• **Data in this exercise**:
____

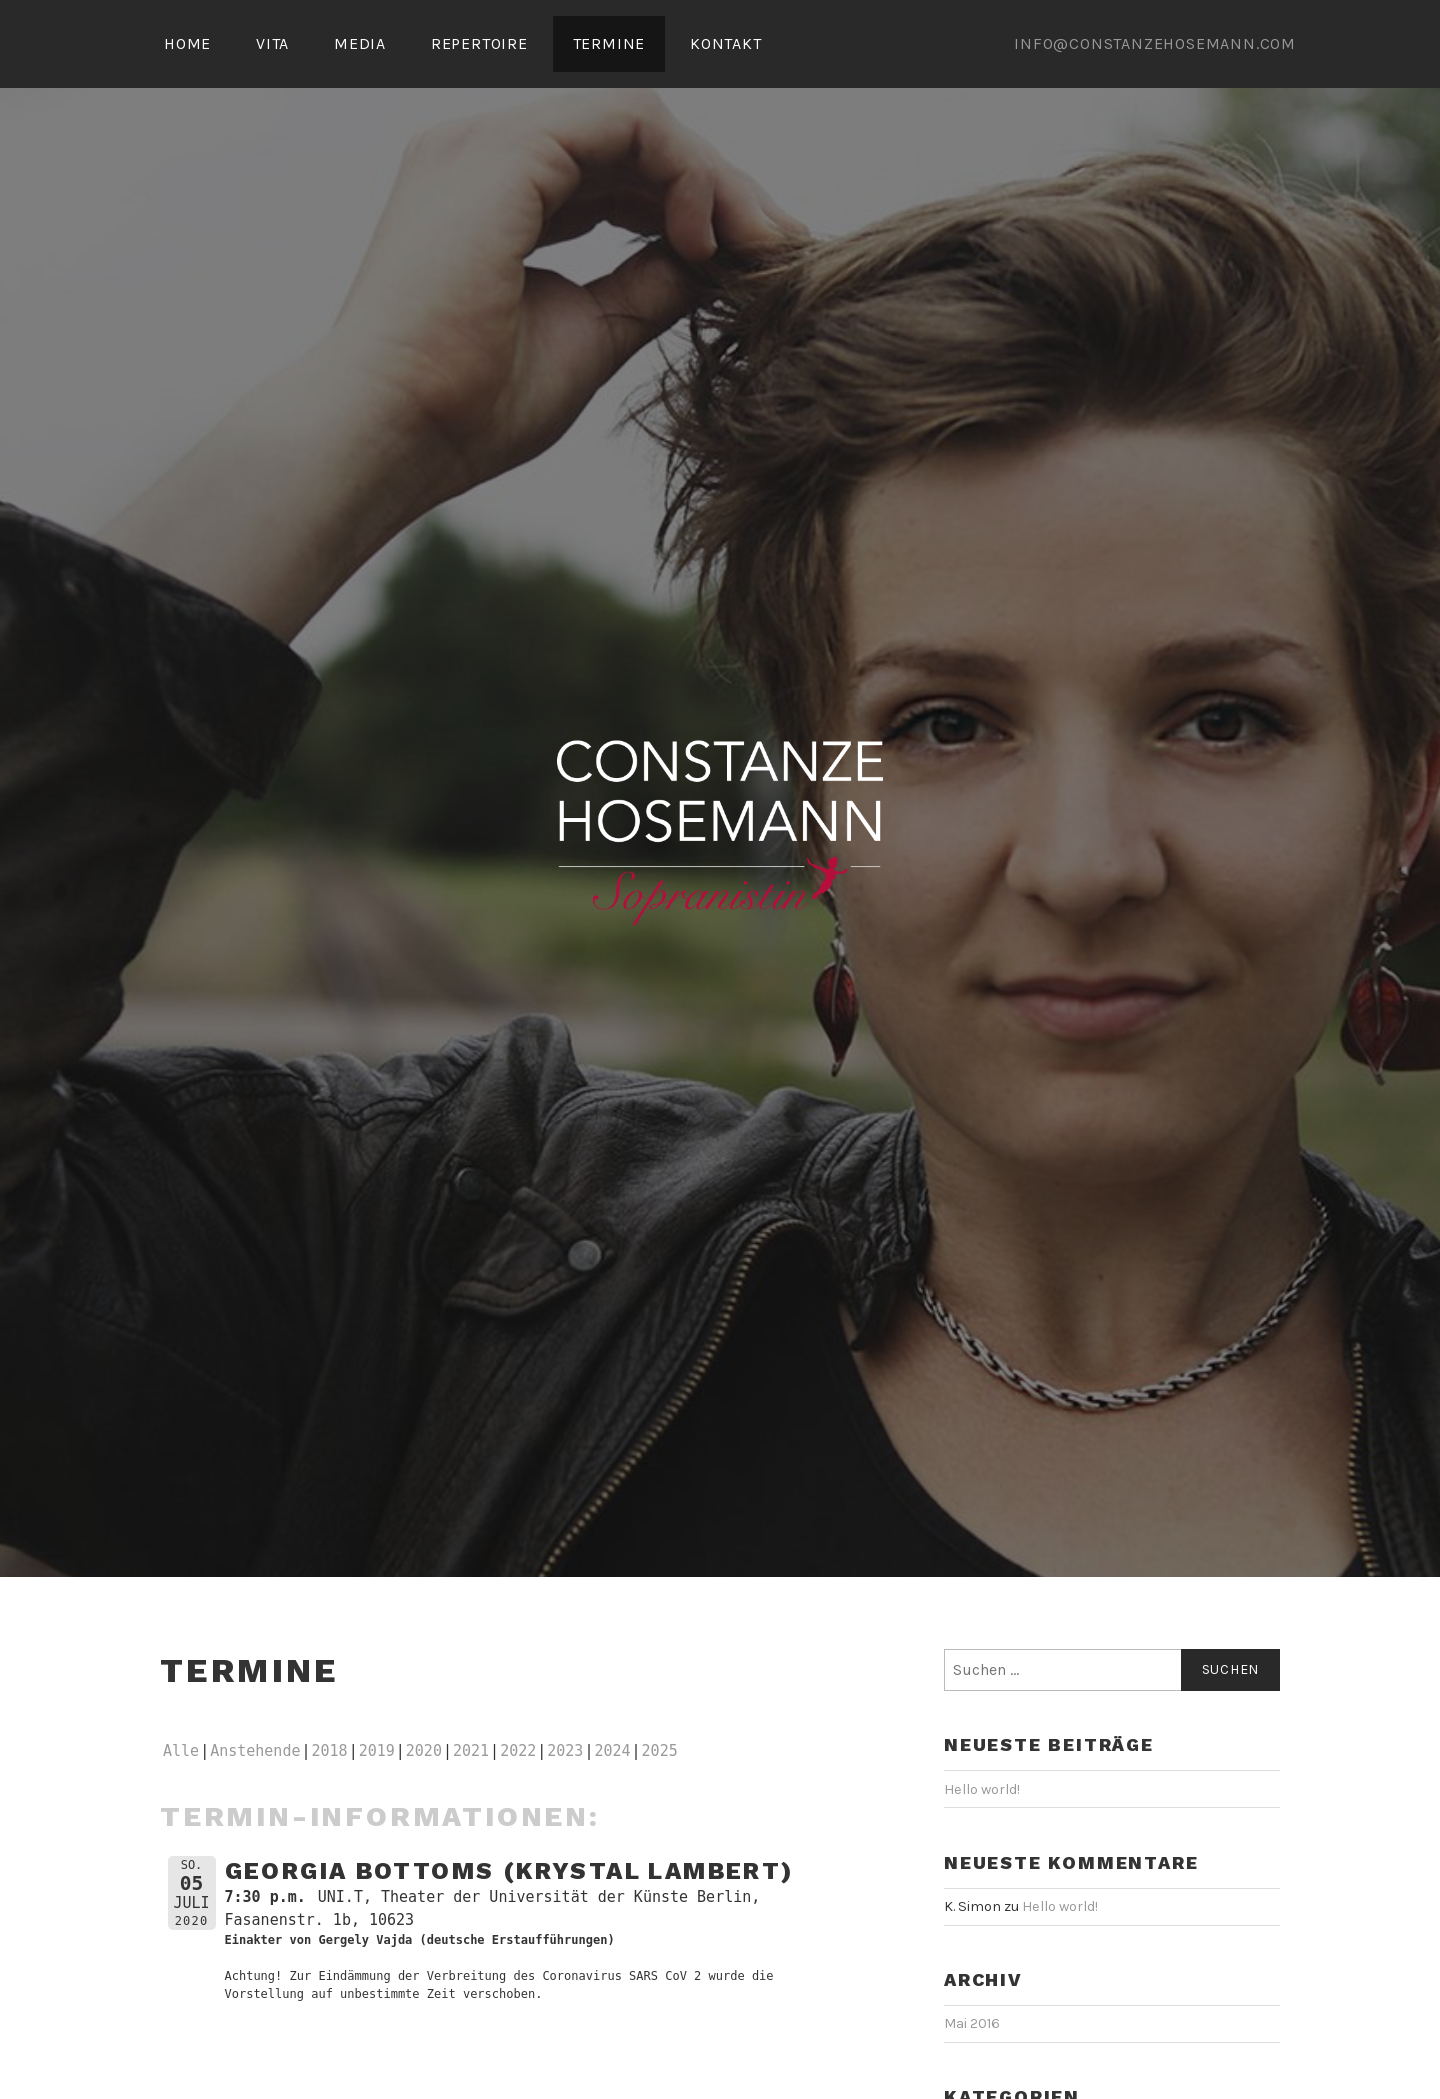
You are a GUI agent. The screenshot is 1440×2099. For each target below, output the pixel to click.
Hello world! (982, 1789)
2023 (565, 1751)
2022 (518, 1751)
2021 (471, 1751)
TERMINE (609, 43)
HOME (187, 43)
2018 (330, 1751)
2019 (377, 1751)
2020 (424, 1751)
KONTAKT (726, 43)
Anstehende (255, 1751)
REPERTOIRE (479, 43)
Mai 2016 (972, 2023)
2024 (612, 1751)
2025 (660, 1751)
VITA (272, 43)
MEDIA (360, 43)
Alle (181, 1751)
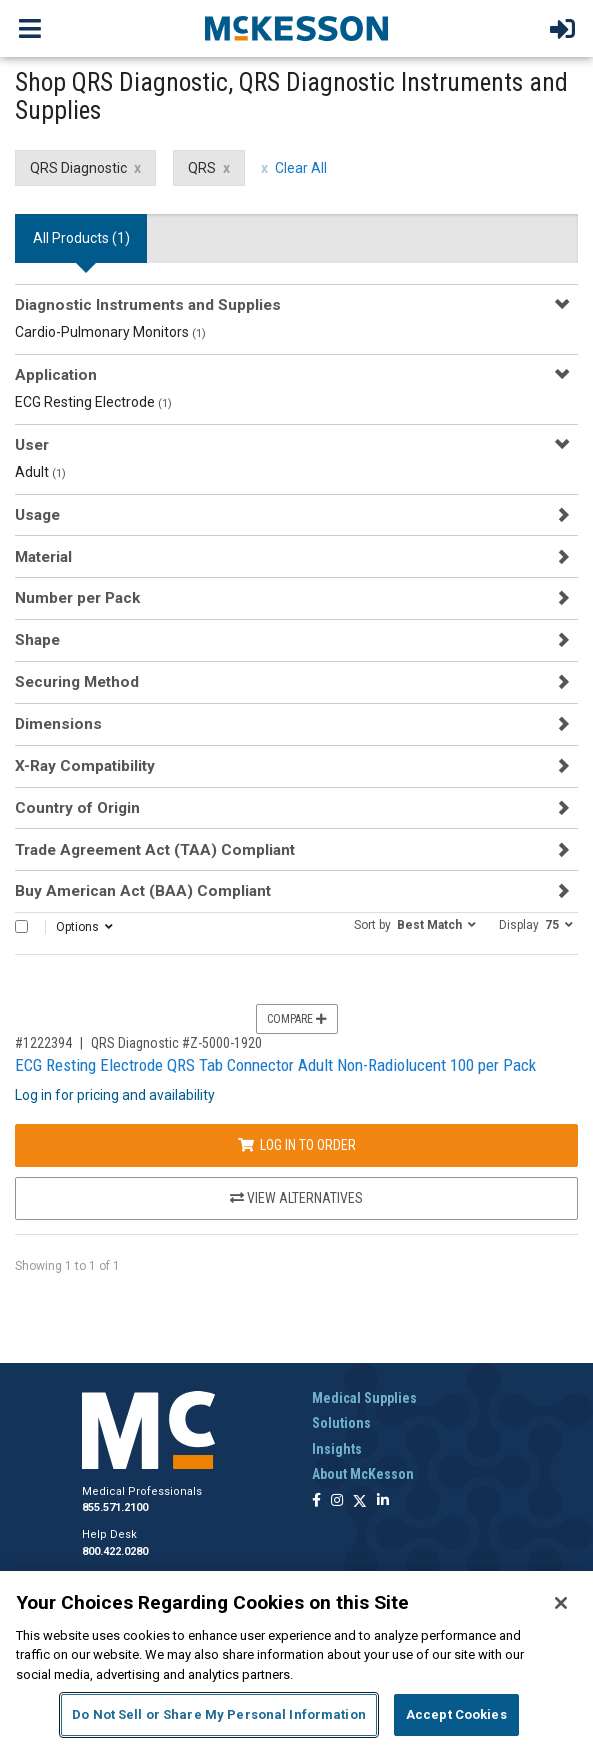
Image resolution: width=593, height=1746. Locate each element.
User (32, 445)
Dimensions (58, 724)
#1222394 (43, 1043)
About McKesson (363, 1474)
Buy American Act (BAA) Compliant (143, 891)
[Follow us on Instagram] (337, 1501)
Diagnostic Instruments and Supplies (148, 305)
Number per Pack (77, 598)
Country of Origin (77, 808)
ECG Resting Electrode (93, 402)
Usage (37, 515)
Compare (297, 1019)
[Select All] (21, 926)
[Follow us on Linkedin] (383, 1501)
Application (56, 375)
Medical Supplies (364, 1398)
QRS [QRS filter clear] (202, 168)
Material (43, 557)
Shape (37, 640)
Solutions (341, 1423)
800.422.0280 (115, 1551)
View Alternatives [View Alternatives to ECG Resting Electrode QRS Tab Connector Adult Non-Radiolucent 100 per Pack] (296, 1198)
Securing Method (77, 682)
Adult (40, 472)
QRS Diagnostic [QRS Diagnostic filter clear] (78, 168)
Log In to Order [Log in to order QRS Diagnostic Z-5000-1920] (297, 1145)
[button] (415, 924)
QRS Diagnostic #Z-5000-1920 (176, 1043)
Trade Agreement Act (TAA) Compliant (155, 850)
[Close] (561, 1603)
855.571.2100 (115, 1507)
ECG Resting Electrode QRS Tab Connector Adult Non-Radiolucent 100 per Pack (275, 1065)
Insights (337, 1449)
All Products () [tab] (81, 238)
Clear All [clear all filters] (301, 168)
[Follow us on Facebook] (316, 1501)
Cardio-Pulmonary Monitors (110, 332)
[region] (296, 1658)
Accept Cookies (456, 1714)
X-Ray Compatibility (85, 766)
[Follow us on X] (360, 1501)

____

• **Problem to work on**: Print all of the rows above word for word, leaving out the pictures.

• **Response to the task**:
You are a GUI agent. The screenshot is 1440×2099. For each target below, output the pixel to click.
Hello world! (982, 1789)
2023 (565, 1751)
2022 (518, 1751)
2021 (471, 1751)
TERMINE (609, 43)
HOME (187, 43)
2018 (330, 1751)
2019 (377, 1751)
2020 (424, 1751)
KONTAKT (726, 43)
Anstehende (255, 1751)
REPERTOIRE (479, 43)
Mai 2016 (972, 2023)
2024 (612, 1751)
2025 (660, 1751)
VITA (272, 43)
MEDIA (360, 43)
Alle (181, 1751)
Image resolution: width=593, height=1746. Locate each element.
User (32, 445)
Dimensions (58, 724)
#1222394 (43, 1043)
About McKesson (363, 1474)
Buy American Act (BAA) Compliant (143, 891)
[Follow us on Instagram] (337, 1501)
Diagnostic Instruments and Supplies (148, 305)
Number per Pack (77, 598)
Country of Origin (77, 808)
ECG Resting Electrode (93, 402)
Usage (37, 515)
Compare (297, 1019)
[Select All] (21, 926)
[Follow us on Linkedin] (383, 1501)
Application (56, 375)
Medical Supplies (364, 1398)
QRS [QRS filter clear] (202, 168)
Material (43, 557)
Shape (37, 640)
Solutions (341, 1423)
800.422.0280 (115, 1551)
View Alternatives [View Alternatives to ECG Resting Electrode QRS Tab Connector Adult Non-Radiolucent 100 per Pack] (296, 1198)
Securing Method (77, 682)
Adult (40, 472)
QRS Diagnostic [QRS Diagnostic filter clear] (78, 168)
Log In to Order [Log in to order QRS Diagnostic Z-5000-1920] (297, 1145)
[button] (415, 924)
QRS Diagnostic #Z-5000-1920 (176, 1043)
Trade Agreement Act (TAA) Compliant (155, 850)
[Close] (561, 1603)
855.571.2100 (115, 1507)
ECG Resting Electrode QRS Tab Connector Adult Non-Radiolucent 100 per Pack (275, 1065)
Insights (337, 1449)
All Products () [tab] (81, 238)
Clear All [clear all filters] (301, 168)
[Follow us on Facebook] (316, 1501)
Cardio-Pulmonary Monitors (110, 332)
[region] (296, 1658)
Accept Cookies (456, 1714)
X-Ray Compatibility (85, 766)
[Follow us on X] (360, 1501)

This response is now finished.